One of my first little 127 camera’s pictures secured in albums.

Instamatic 1

Even after swimming my little Kodak Brownie camera worked for a picture of a friend photographing a wet model in my car.

Taped 'em down 1

The sticky corners failed so I just taped the pictures from my Kodak Instamatic to the pages.     Note my early “selfie” wearing a gas mask.

Tape didn't work 1

I tried glue, but it wasn’t that successful.

Petri V6

Masking tap sort of worked, but my early attempts in the darkrooom processing film from my Petri V6 weren’t always very successful.

Spotmatic ii

A favourable outcome using the Spotmatic and processing the film at the “Free Venice” festival.  The pictures still fell out of the self-adhesive album.

 

This week a photographer stopped by to talk about the article I wrote last week about the popularity of 1970s cameras. We discussed cameras we had used over the years and eventually got around to the question, “What was your first camera?”

The very first cameras that I likely used to make snapshots of family and friends were probably 127 Kodak cameras made of dark brown Bakelite plastic and I remember little (I think 3×6) prints with wavy edges coming back from the department store lab.

My father had the more serious 120 format folding bellows camera and usually posed us with the sun behind his back with the resulting squinting and pained smiles on our young faces.

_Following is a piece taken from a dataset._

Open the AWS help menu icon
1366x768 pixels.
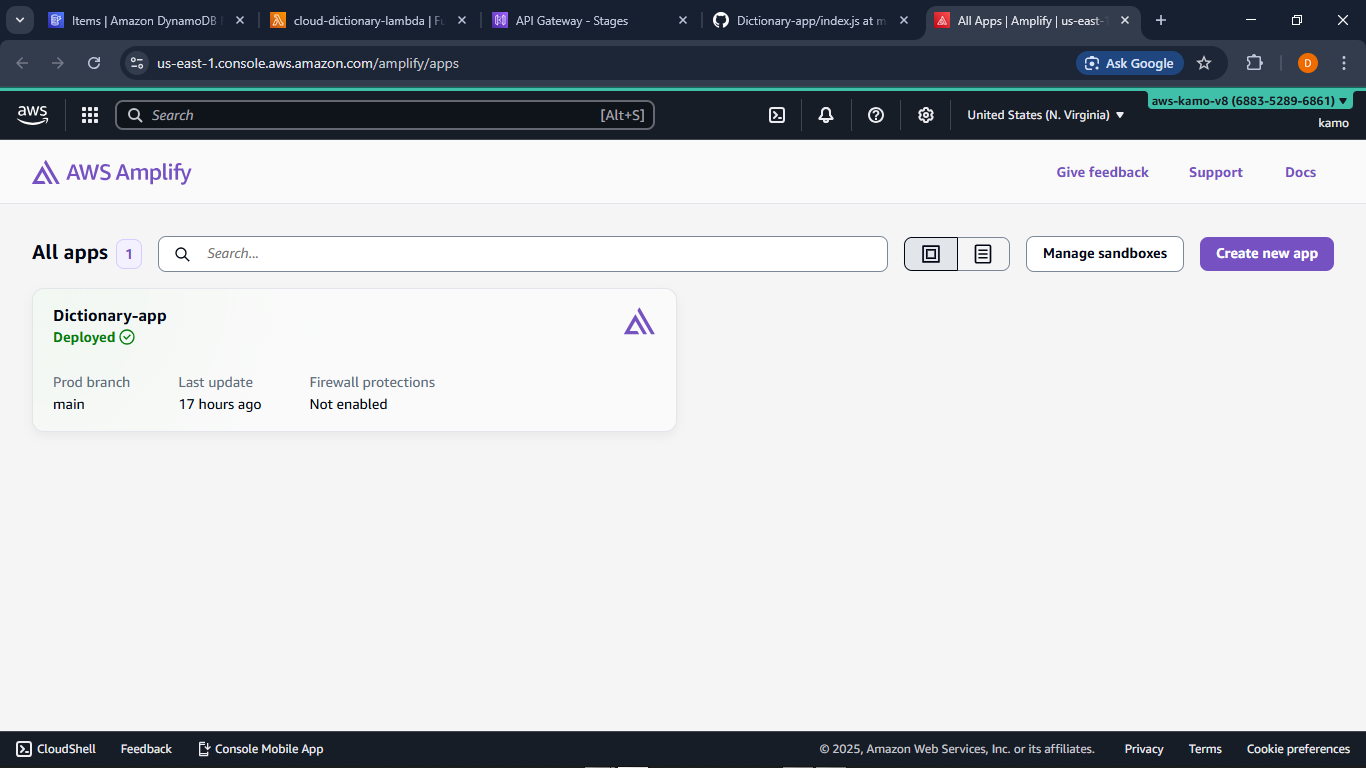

I snapped pictures for years with cameras that had little or no control over exposure or focal length. I glued the pictures into photograph albums with little sticky corners. Of course, the self stick holders didn’t last long, and the pictures fell out, so I glued the pictures directly to the pages, but the glue’s chemical reaction discoloured the images and eventually those that weren’t lost by falling off and out of the album just faded away.

My first serious camera was purchased in 1967 while I was in the US Army. I purchased it from the Army PX (post exchange) while stationed overseas. The location was visually spectacular and different from anything I had ever experienced and I wanted to have photographs for memories.

I looked at the limited selection in my price range and purchased a Petri V6 with two lenses, a 58mm and a 135mm.

When I got the Petri, I was so excited because it had an attachable light meter, used slide film and I purchased the 135mm lens because I was advised it was the perfect lens to take portraits of people.

My next camera was a loaner from a friend’s father so I could take a photography class in 1969 at Santa Monica College; the previous Petri had seen better days.  That neat Pentax H3V camera had a clip-on meter and came with only a 55mm lens, but my instructor said it would be perfect for his class.

Shortly there after, in 1971, a fellow student who worked for United Airlines purchased a camera for me during a trip he took to Japan. The photo magazines were talking about a new camera with “multi-coated” lenses, and an amazing through-the-lens spot meter. I then became the proud owner of a SLR Pentax Spotmatic II.

Although I used colour film for events like parties and Christmas I absolutely believed serious photographers only used black and white film. I added another lens, a Vivitar 35mm. Wow, a wide-angle lens! Then I got a 200mm. Gosh, I had everything I needed.

Those first three SLR cameras wetted my interest in photography. They were complex enough that I read magazines, books, and took classes to learn how to operate them effectively. In addition, I searched for opportunities to meet other photographers and talk about cameras, lenses, enlargers, photographic paper, and all sorts of picture making.

Before the Petri and two Pentax cameras, photography was only about documenting events around me, not creating a personal vision of the things that interested me. If I hadn’t had the opportunity to start making images with those three SLRs I expect my photography would never have advanced from anything more than just snap shots.

I am sure readers that used cameras before the digital onslaught remember their first camera(s) that helped their enthusiasm for photography grow and might even have great memories on prints or slides packed away in boxes.

I made fun of those old film camera wondering about the nostalgia some feel for them. I remarked that I personally wouldn’t want to return to film. But gosh, it was nice it was to hold those old metal cameras that were constructed so tight with shutters that clunked solidly instead of the high-pitched clatter most make today.